Bart Prince Residence and Studio – Albuquerque, New Mexico - Atlas Obscura

AO Edited

Bart Prince Residence and Studio

It's easy to see why this eclectic architectural wonder has been dubbed the "Spaceship House."  


Located at a quiet street corner in the stylish Nob Hill neighborhood of Albuquerque is an otherworldly structure. Slightly obscured by mature trees, indigenous flora, and corrugated metal fences, the locally-dubbed “Spaceship House” is actually the home and studio of eclectic architect Bart Prince.

The home was completed in 1984, with the conical library tower addition completed in 1990 and the gallery added in 2006. The structure is also often referred to as either the “Spaceship House” or the “Bug House.”
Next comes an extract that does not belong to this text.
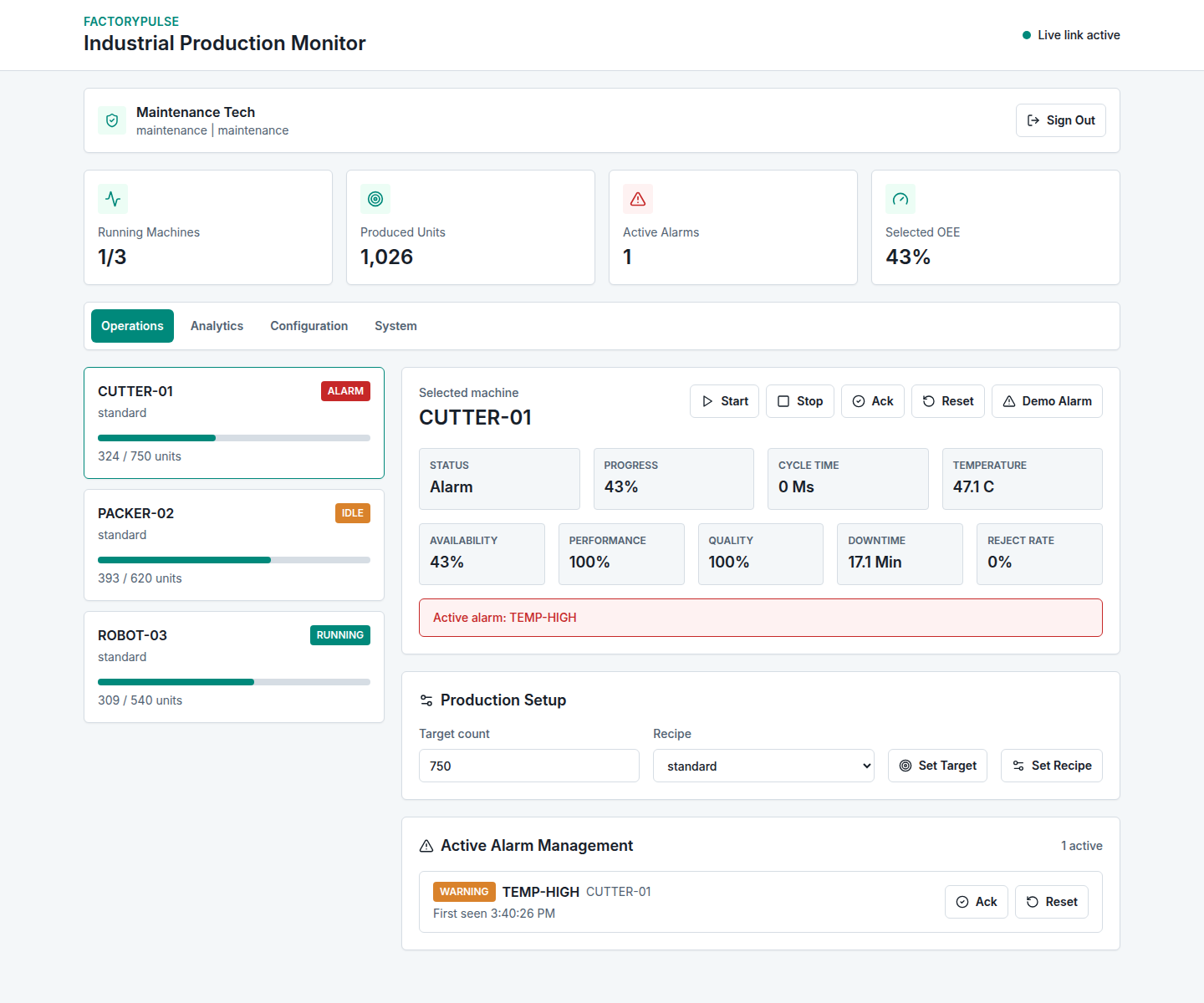The width and height of the screenshot is (1204, 1003).
Task: Trigger a Demo Alarm
Action: [1047, 401]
Prince was born in New Mexico and graduated from Arizona State University. He opened his first office in 1973 and is well-known for his unique and organic residential projects across the American Southwest and elsewhere. He was also an associate architect with Bruce Goff on the design of the Pavilion for Japanese Art at the Los Angeles County Museum of Art. Though deeply inspired by his mentor, Prince also cites Frank Lloyd Wright, Antonio Gaudi, and Picasso as major artistic touchpoints in his designs.
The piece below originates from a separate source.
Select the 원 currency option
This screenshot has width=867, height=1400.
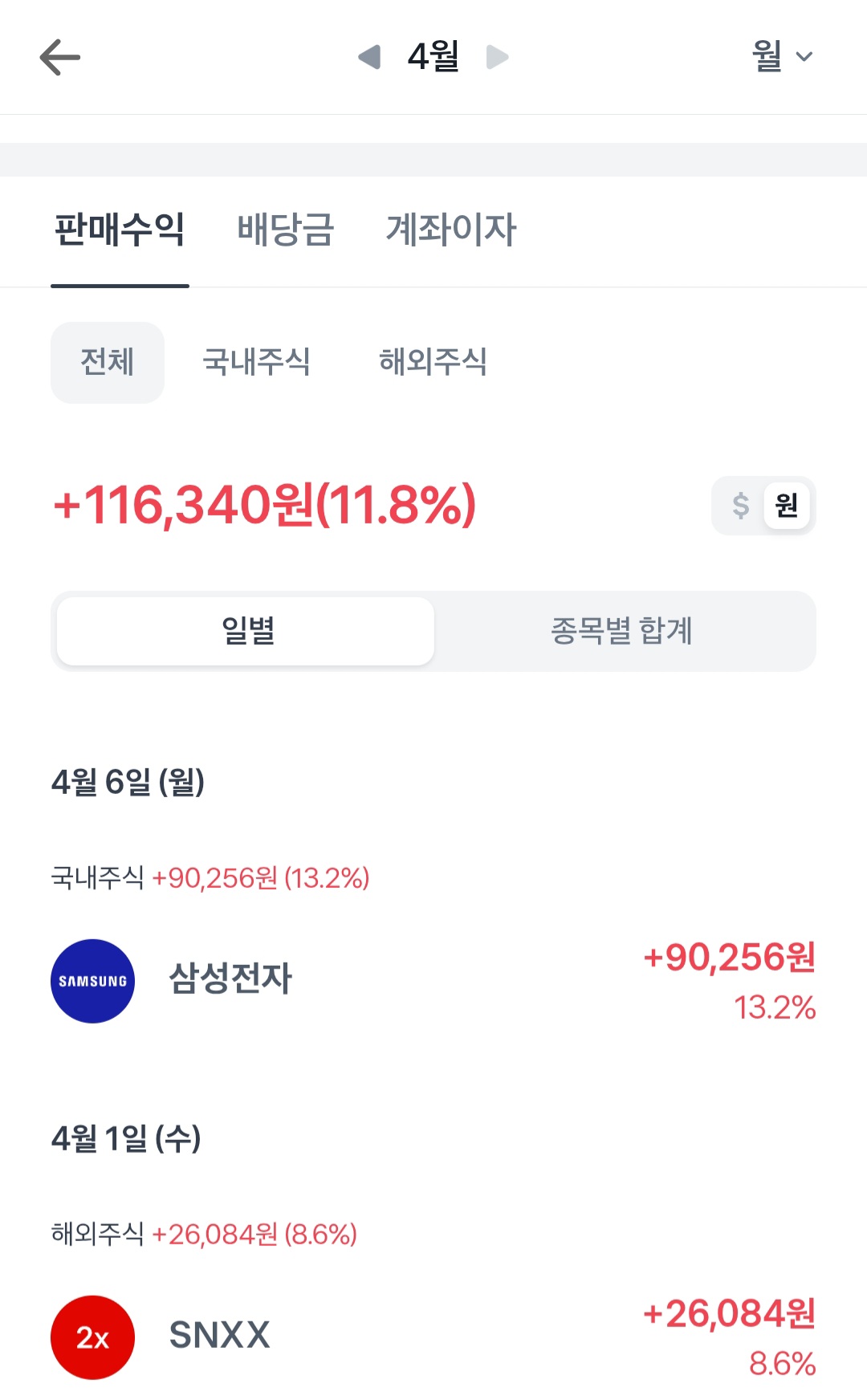pyautogui.click(x=786, y=506)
In 1984, Prince completed this structural masterpiece to call his own. The open-air front deck features a beautiful, tile-encrusted façade. At street level, metal stegosaurus sculptures guard the property. Other abstract and interpretative metal sculptures pepper the outer walls for neighbors and visitors to enjoy. Around the back alley, guests can see the house’s aft where things get even more space-age with a stucco and wood fuselage dotted by portholes that evoke serious Gemini capsule vibes.
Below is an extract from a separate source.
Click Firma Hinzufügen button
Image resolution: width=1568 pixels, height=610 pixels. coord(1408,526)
According to his biography in Architectural Digest, Prince prefers designs, “that have an idea involved in their creation. The building tells you that immediately—you are enticed, wanting to know more.” Anyone who has seen his residence and studio in Albuquerque would love to learn more about its unique design, its interior spaces, as well as the person who created it. Unfortunately, the structure is not open to the public, but you can sure admire the house and studio from the street or from the public sidewalk.

Know Before You Go

Be sure to also check out the trapezoidal-shaped home located just to the north, as well as the array of interesting sculptures at the site. As always, please respect private property and do not trespass.